Will you transcribe the entries that follow, exactly and in full?

== Segment start ==

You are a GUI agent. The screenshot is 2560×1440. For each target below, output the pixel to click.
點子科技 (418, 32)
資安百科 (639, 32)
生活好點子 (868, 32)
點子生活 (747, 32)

== Segment end ==

- Result of this exercise:
You are a GUI agent. The screenshot is 2560×1440. For each target below, output the pixel to click.
點子科技 (418, 32)
資安百科 (639, 32)
生活好點子 (868, 32)
點子生活 (747, 32)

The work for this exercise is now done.